(Excerpts from a dataset)
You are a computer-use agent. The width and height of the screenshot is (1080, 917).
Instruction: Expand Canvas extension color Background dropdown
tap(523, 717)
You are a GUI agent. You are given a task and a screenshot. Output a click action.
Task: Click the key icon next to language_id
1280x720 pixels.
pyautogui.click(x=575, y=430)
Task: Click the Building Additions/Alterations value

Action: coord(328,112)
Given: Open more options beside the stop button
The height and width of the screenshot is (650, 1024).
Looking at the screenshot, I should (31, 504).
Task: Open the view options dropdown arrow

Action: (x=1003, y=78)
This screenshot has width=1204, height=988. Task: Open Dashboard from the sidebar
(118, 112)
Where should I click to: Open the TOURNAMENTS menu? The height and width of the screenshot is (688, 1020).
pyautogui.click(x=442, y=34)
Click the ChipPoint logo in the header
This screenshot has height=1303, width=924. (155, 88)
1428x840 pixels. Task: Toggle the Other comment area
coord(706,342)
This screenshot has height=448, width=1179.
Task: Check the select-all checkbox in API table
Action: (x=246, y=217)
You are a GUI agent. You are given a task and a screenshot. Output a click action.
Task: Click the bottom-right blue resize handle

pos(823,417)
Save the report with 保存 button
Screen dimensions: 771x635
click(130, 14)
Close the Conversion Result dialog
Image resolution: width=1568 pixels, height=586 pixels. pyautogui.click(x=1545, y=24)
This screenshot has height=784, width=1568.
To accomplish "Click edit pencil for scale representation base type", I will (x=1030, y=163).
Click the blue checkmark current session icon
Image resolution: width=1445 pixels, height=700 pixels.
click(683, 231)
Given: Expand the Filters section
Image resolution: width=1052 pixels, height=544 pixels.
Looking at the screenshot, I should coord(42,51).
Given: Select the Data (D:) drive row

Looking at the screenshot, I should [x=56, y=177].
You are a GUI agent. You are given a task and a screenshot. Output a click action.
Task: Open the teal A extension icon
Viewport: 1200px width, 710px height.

* **TASK GOAL**
The entries shown above must be restated word for word.

* **YOUR SOLUTION**
You are a computer-use agent. The width and height of the screenshot is (1080, 917).
Instruction: Expand Canvas extension color Background dropdown
tap(523, 717)
You are a GUI agent. You are given a task and a screenshot. Output a click action.
Task: Click the key icon next to language_id
1280x720 pixels.
pyautogui.click(x=575, y=430)
Task: Click the Building Additions/Alterations value

Action: coord(328,112)
Given: Open more options beside the stop button
The height and width of the screenshot is (650, 1024).
Looking at the screenshot, I should (31, 504).
Task: Open the view options dropdown arrow

Action: (x=1003, y=78)
This screenshot has width=1204, height=988. Task: Open Dashboard from the sidebar
(118, 112)
Where should I click to: Open the TOURNAMENTS menu? The height and width of the screenshot is (688, 1020).
pyautogui.click(x=442, y=34)
Click the ChipPoint logo in the header
This screenshot has height=1303, width=924. (155, 88)
1428x840 pixels. Task: Toggle the Other comment area
coord(706,342)
This screenshot has height=448, width=1179.
Task: Check the select-all checkbox in API table
Action: (x=246, y=217)
You are a GUI agent. You are given a task and a screenshot. Output a click action.
Task: Click the bottom-right blue resize handle

pos(823,417)
Save the report with 保存 button
Screen dimensions: 771x635
click(130, 14)
Close the Conversion Result dialog
Image resolution: width=1568 pixels, height=586 pixels. pyautogui.click(x=1545, y=24)
This screenshot has height=784, width=1568.
To accomplish "Click edit pencil for scale representation base type", I will (x=1030, y=163).
Click the blue checkmark current session icon
Image resolution: width=1445 pixels, height=700 pixels.
click(683, 231)
Given: Expand the Filters section
Image resolution: width=1052 pixels, height=544 pixels.
Looking at the screenshot, I should coord(42,51).
Given: Select the Data (D:) drive row

Looking at the screenshot, I should [x=56, y=177].
You are a GUI agent. You are given a task and a screenshot. Output a click action.
Task: Open the teal A extension icon
Viewport: 1200px width, 710px height.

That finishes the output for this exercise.